**WHAT IS NEEDED**
Each line in the data holding "will" should be listed.
::::::::::
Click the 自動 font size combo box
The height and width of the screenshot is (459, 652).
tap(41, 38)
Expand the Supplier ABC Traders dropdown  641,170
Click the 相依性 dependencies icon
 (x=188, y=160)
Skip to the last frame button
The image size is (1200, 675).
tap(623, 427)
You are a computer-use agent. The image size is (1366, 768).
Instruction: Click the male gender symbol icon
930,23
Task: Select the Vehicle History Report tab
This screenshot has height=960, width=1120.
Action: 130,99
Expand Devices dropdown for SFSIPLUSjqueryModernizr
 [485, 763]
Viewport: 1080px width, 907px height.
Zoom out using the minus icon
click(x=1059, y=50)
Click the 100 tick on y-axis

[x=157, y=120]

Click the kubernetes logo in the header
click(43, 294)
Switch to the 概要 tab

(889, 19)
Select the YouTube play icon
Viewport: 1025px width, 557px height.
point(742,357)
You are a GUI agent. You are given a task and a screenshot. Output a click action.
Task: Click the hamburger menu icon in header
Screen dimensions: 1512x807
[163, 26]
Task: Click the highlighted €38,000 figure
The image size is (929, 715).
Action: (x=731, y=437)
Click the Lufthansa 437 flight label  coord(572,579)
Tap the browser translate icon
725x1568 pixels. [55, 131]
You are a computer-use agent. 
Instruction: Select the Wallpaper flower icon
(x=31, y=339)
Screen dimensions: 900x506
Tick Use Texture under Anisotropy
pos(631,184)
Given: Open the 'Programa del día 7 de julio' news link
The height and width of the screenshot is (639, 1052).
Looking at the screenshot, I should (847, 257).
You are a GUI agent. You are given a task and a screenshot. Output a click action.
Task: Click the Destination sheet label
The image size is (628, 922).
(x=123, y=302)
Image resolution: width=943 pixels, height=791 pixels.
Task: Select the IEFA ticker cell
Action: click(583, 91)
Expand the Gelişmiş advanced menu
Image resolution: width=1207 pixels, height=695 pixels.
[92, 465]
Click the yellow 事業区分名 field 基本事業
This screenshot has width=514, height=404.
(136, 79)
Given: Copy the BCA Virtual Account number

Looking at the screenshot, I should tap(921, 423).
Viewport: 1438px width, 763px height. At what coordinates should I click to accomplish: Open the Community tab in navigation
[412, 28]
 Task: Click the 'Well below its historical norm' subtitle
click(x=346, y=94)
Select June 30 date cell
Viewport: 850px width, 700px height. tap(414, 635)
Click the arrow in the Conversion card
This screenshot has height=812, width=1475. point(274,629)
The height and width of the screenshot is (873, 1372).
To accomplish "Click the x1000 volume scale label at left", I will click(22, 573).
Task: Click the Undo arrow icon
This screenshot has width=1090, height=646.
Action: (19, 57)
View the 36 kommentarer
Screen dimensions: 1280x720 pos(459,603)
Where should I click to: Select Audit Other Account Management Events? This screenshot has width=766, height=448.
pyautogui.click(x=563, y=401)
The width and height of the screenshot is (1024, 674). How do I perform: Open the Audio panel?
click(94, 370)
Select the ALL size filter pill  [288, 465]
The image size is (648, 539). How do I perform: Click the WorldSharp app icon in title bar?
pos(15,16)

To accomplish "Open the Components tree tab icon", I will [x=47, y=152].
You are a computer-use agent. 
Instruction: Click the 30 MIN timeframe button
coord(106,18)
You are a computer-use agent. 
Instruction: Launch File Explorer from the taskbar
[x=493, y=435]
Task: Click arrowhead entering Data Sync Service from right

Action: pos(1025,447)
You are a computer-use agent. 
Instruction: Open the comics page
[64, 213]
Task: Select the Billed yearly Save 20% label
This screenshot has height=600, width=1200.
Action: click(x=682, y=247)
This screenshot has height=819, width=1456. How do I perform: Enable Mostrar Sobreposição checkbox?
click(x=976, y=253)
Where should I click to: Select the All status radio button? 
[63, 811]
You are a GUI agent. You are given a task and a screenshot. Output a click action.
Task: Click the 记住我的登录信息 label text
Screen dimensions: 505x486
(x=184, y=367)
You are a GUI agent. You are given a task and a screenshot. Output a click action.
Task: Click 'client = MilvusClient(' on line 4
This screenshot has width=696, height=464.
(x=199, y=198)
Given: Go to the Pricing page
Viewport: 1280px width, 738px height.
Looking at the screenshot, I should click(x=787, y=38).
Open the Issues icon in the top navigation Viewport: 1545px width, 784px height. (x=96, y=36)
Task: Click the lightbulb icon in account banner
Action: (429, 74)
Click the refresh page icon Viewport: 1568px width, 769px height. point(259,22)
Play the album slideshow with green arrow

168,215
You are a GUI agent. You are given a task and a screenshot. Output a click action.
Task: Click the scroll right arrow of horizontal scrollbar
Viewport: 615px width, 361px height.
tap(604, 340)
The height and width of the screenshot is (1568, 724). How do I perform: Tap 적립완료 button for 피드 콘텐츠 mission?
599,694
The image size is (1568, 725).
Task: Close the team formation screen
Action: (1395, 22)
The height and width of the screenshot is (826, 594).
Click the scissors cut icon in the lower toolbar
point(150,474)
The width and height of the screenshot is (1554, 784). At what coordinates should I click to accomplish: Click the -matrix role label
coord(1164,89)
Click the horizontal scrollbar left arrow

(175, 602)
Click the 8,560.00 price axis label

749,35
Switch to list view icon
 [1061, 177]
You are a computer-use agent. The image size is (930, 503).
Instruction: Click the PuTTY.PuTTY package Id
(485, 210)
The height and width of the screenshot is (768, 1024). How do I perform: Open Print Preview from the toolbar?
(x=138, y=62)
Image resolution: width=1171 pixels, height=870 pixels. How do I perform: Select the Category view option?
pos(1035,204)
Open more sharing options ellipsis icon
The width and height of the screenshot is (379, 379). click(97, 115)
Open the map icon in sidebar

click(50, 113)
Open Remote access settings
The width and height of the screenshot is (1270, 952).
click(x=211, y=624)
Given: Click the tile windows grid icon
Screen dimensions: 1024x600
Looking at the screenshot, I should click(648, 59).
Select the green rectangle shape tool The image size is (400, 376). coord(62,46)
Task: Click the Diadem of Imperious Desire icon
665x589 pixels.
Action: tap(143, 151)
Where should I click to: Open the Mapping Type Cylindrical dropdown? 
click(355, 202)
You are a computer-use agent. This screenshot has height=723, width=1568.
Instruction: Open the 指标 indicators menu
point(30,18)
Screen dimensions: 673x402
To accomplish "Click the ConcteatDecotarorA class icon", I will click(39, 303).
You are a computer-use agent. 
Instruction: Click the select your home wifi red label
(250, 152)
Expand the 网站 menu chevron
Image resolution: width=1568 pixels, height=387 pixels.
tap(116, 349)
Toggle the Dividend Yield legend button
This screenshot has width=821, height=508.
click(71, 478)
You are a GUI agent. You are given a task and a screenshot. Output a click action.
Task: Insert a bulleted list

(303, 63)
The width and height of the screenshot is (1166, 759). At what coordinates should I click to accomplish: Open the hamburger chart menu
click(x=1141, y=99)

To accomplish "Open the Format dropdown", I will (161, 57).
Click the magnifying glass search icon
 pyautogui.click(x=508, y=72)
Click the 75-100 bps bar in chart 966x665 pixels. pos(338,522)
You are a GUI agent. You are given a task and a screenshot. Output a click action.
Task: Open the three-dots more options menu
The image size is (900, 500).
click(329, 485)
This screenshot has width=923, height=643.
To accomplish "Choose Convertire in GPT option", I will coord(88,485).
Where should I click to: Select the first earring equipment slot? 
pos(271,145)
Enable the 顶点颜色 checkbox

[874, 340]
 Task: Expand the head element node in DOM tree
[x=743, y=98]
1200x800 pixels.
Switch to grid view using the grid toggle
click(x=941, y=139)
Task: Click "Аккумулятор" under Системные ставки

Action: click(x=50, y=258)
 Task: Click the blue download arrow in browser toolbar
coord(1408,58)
::::::::::
**ANSWER SECTION**
To accomplish "Click the x1000 volume scale label at left", I will click(22, 573).
To accomplish "Open the Components tree tab icon", I will [x=47, y=152].
To accomplish "Click the ConcteatDecotarorA class icon", I will click(39, 303).
To accomplish "Open the Format dropdown", I will (161, 57).
To accomplish "Choose Convertire in GPT option", I will coord(88,485).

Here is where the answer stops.